Sua tarefa =>
Escreva a continuação do artigo sobre a prisão do jornalista Arimatéia Azevedo, começando logo após a última frase apresentada.

== Excerto ==

A prisão e a soltura de Arimatéia

A prisão e a soltura de Arimatéia

O advogado Miguel Dias Pinheiro destaca hoje (14) em seu artigo, o que considera “repudiável coação” a manutenção da prisão do jornalista Arimateia Azevedo. O jornalista e colunista do Portal AZ encontra-se em prisão domiciliar há 33 dias.

Advogado Miguel Dias Pinheiro (Foto: reprodução/Facebook)

Leia o artigo na íntegra:

Poupo nosso leitor de analisar o mérito do processo-crime que ensejou a prisão do jornalista piauiense Arimatéia Azevedo, proprietário do Portal AZ. Devo me reportar sobre a parte técnico-processual da prisão. Mais precisamente sobre seu relaxamento ou revogação tanto pelo magistrado como por um colegiado, respectivamente.

Verificado qualquer crime, o “jus puniendi” emerge como direito-dever do Estado para impor determinada sanção a alguém que violou a norma jurídica protetora de algum bem indispensável ao convívio social.

Ainda que diante de suposta infração, ainda apurável, a prisão processual de alguém estará sempre sujeita ao princípio da proporcionalidade, marcada, portanto, pela provisoriedade e regida pela cláusula da imprevisão, da ‘rebus sic stantibus’, levando-se em consideração uma situação fática existente no momento do evento. Prisão que, em casos concretos como tais, deverá ser revista pelo juiz ou pelo tribunal por ausência ou não de motivos para atender, no mínimo, ao princípio da proporcionalidade.

===
== Trechos do material ==

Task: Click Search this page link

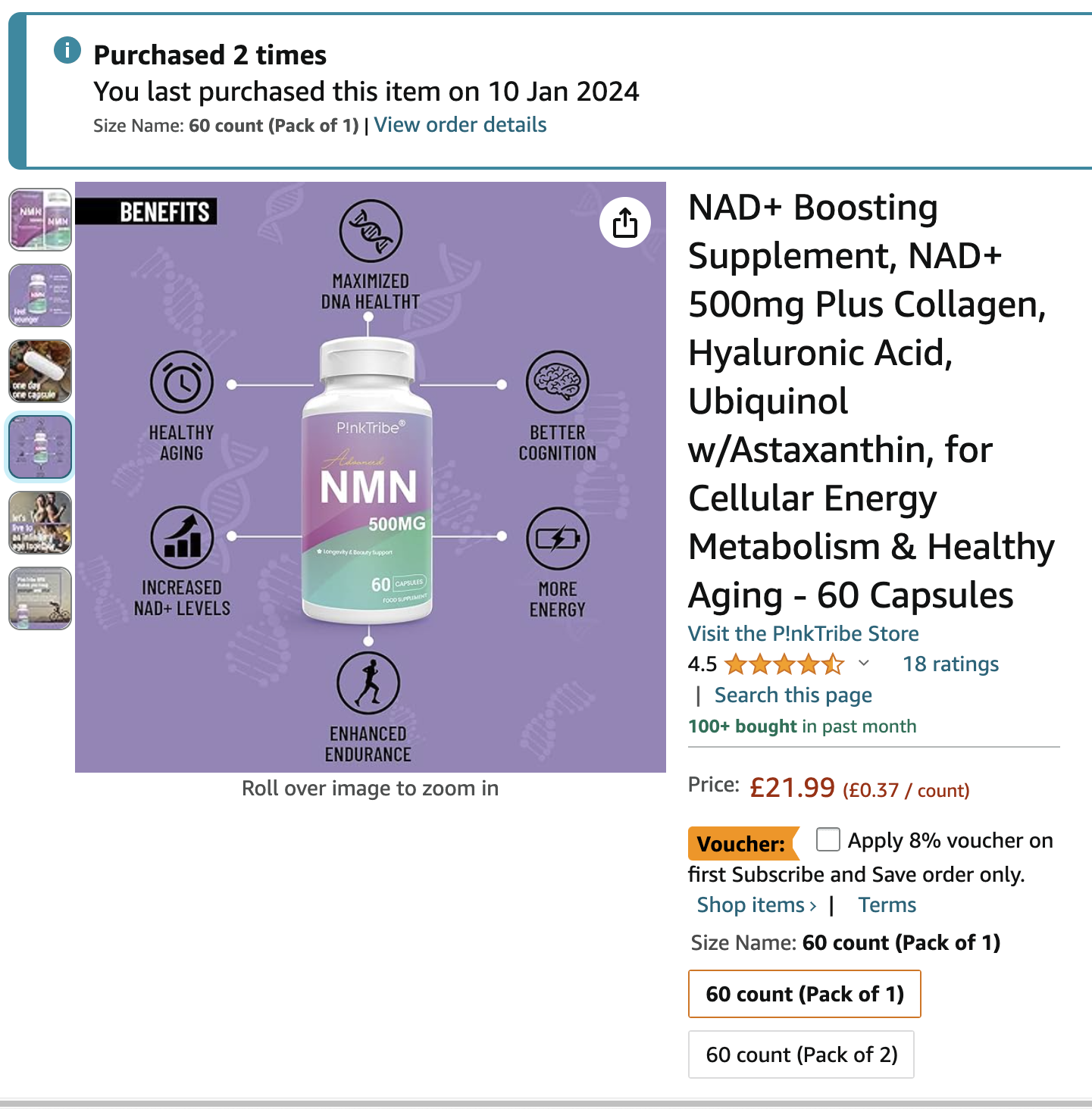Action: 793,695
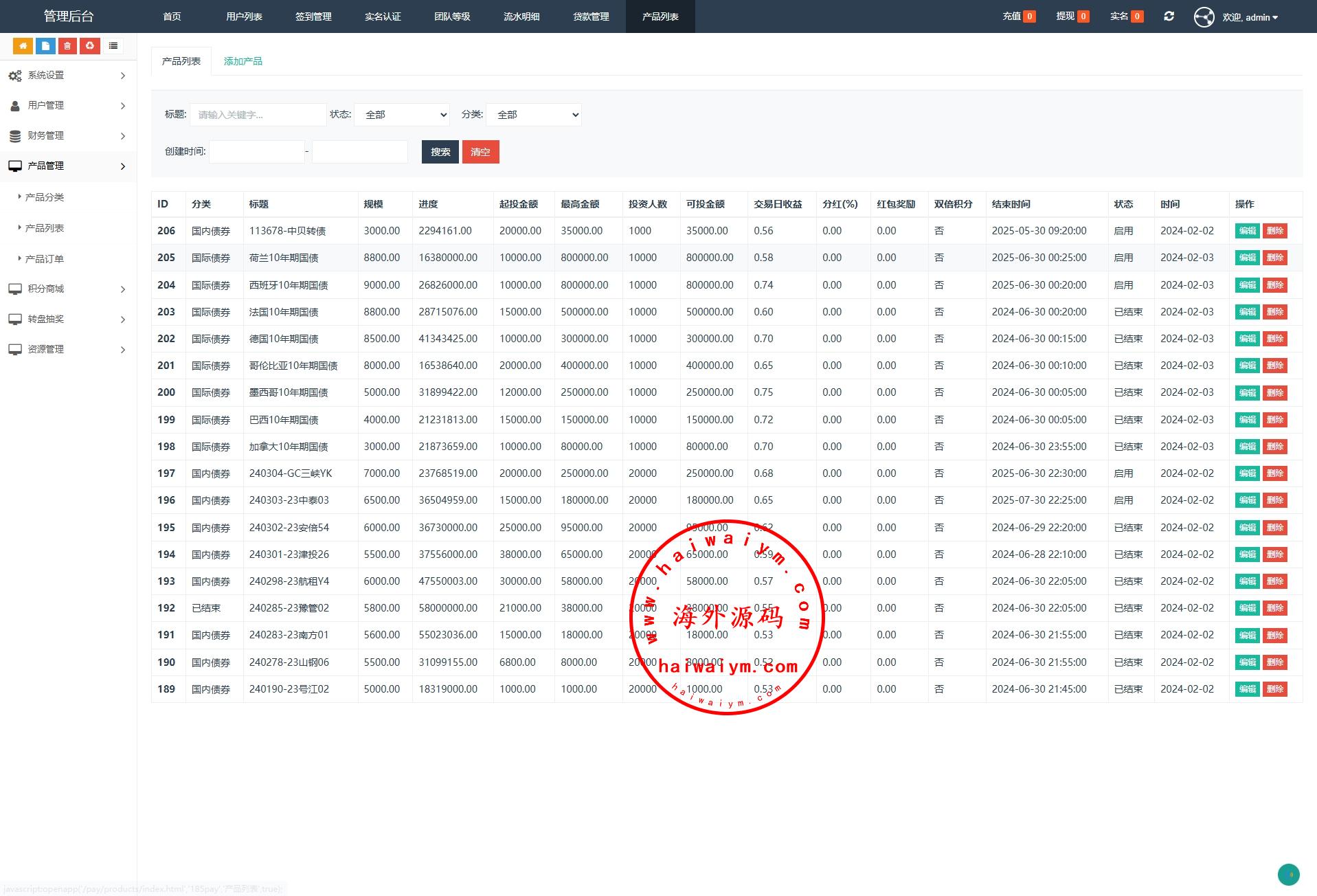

===
== Trechos do material ==

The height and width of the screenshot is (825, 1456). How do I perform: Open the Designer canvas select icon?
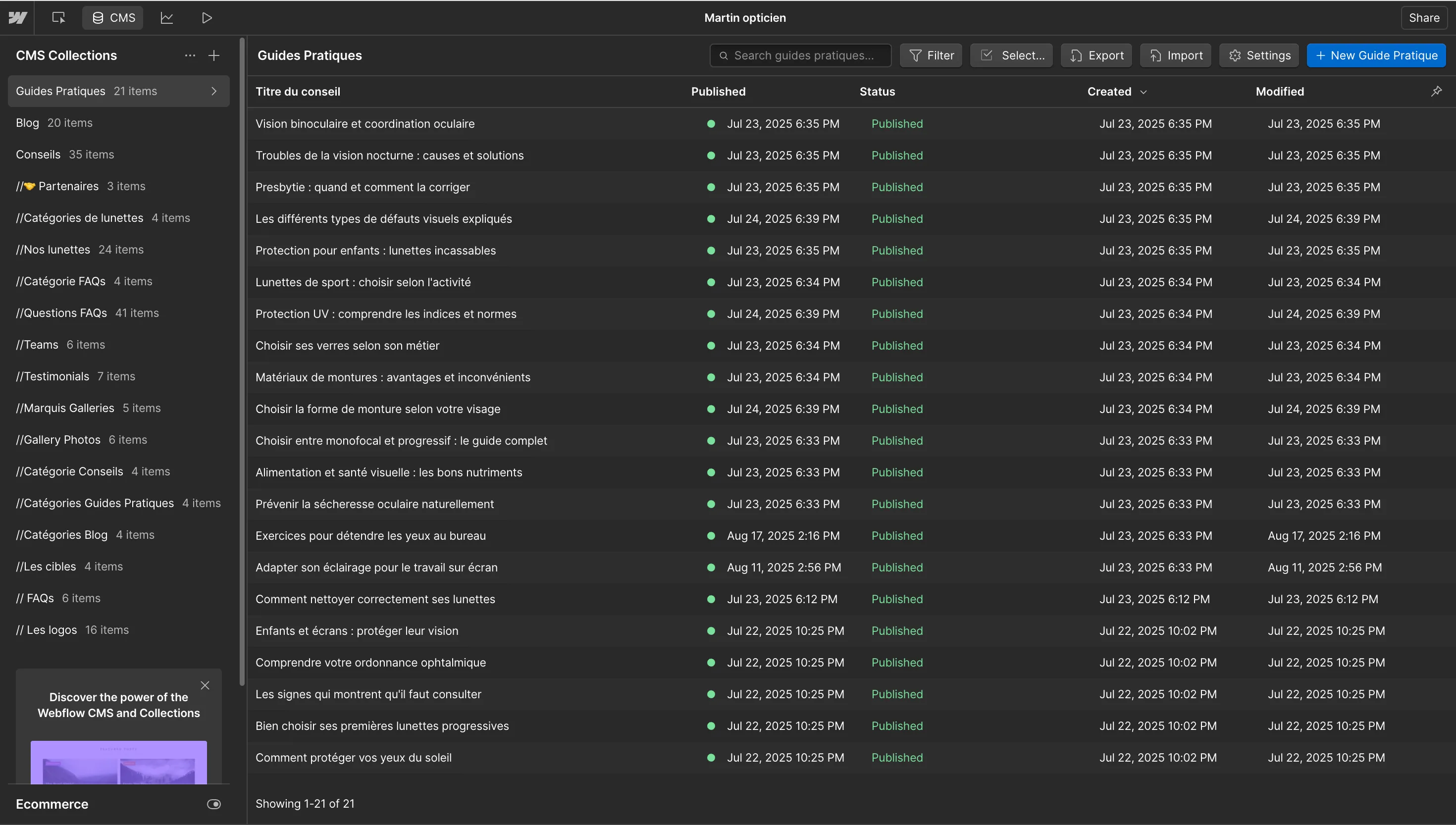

===
== Trechos do material ==

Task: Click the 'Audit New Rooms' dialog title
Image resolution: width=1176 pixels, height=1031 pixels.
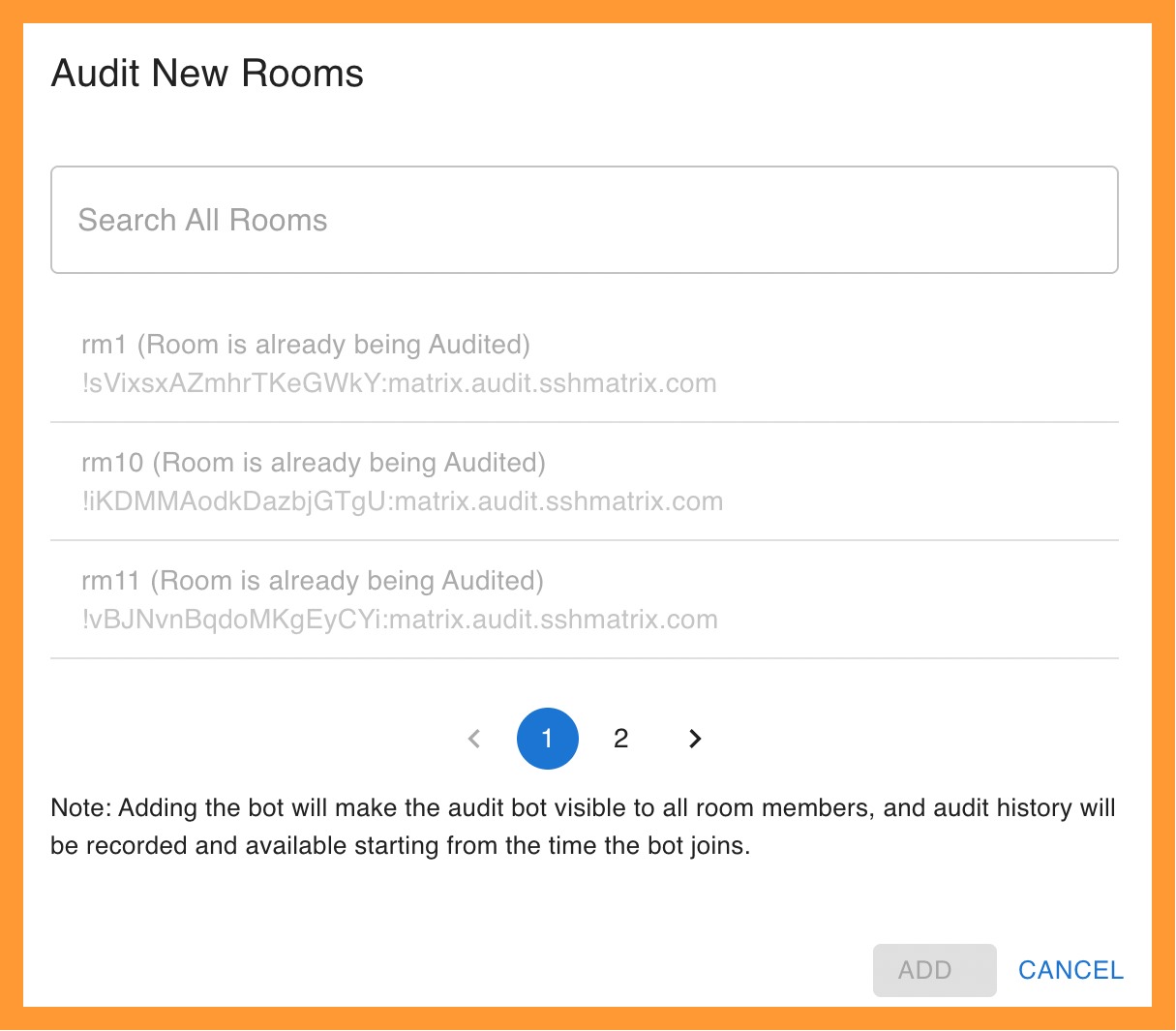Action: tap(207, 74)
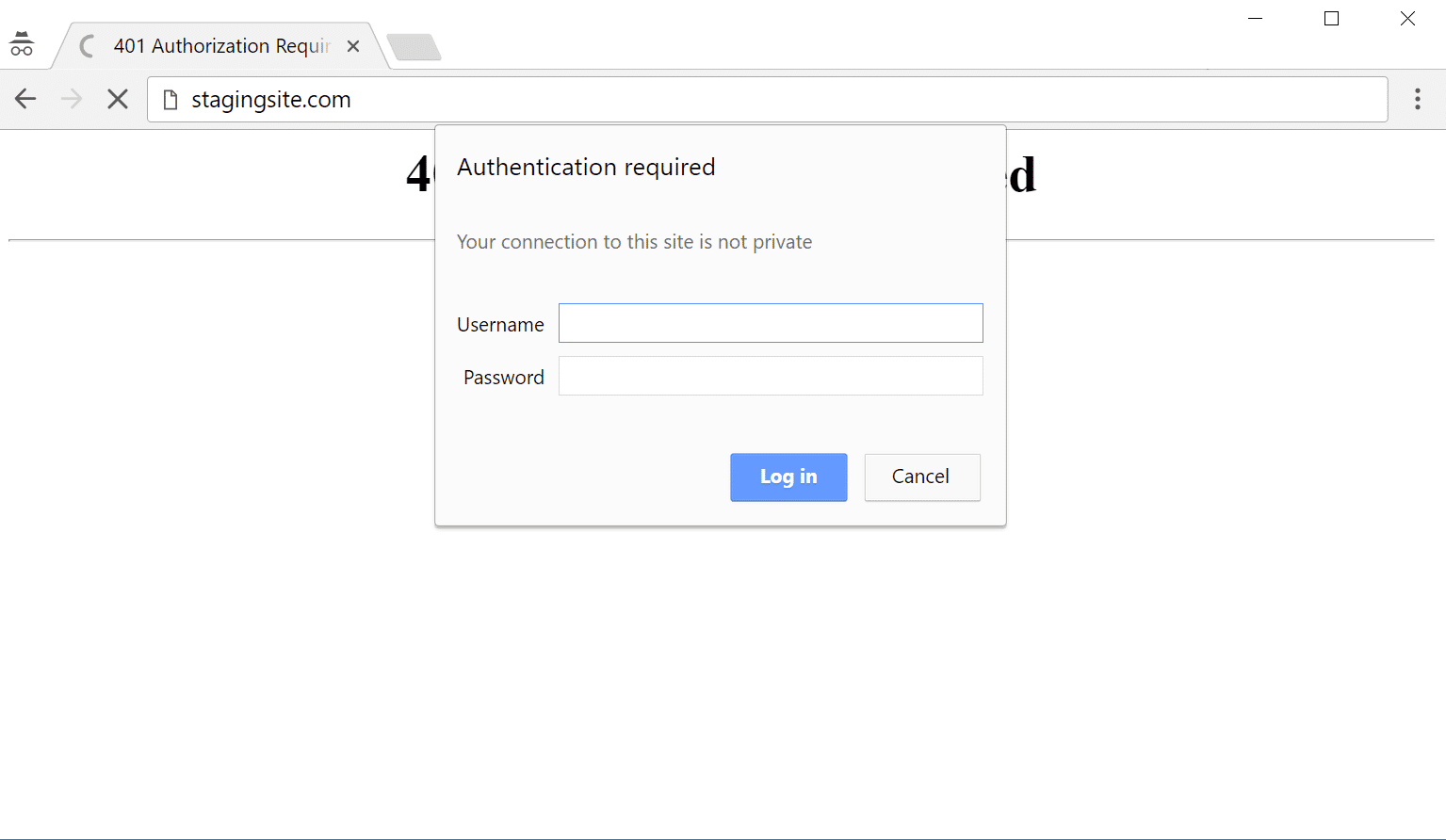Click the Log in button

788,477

===

Resposta à tarefa =>
Importante deixar bem claro que não se pode confundir “direito de punir” (condenação) com “direito ao devido processo legal” (prisão), quando nesta última hipótese se observam os direitos e as garantias fundamentais do investigado e, “a posteriori”, do denunciado.

Convenço-me da tese de ser inconcebível admitir-se que qualquer processo-crime possa ser visto como instrumento a serviço do “poder de punir”. Porque o respeito às garantias fundamentais não pode ser confundido com direito à impunidade. Não é pela prisão em si, mas pela condenação que exprime o legítimo “jus puniendi”.

O devido processo-penal-constitucional busca, acima de tudo, realizar a “justiça penal” e não a “vingança criminal”. Todo procedimento penal justo deve atentar, sempre, para a paridade de armas, para que qualquer “prisão processual cautelar” não se eternize no tempo e no espaço com feição antecipada de condenação.

O momento é oportuno para as seguintes indagações: “A liberdade do jornalista representa risco para o processo e para a sociedade?”; “Arimatéia em liberdade poderá empreender fuga para safar-se da aplicação da lei penal?”; “Solto haveria prejuízo para o processo e para a sociedade?”; “A liberdade de Arimatéia Azevedo impossibilitaria provável condenação alicerçada em provas?” Claro que não!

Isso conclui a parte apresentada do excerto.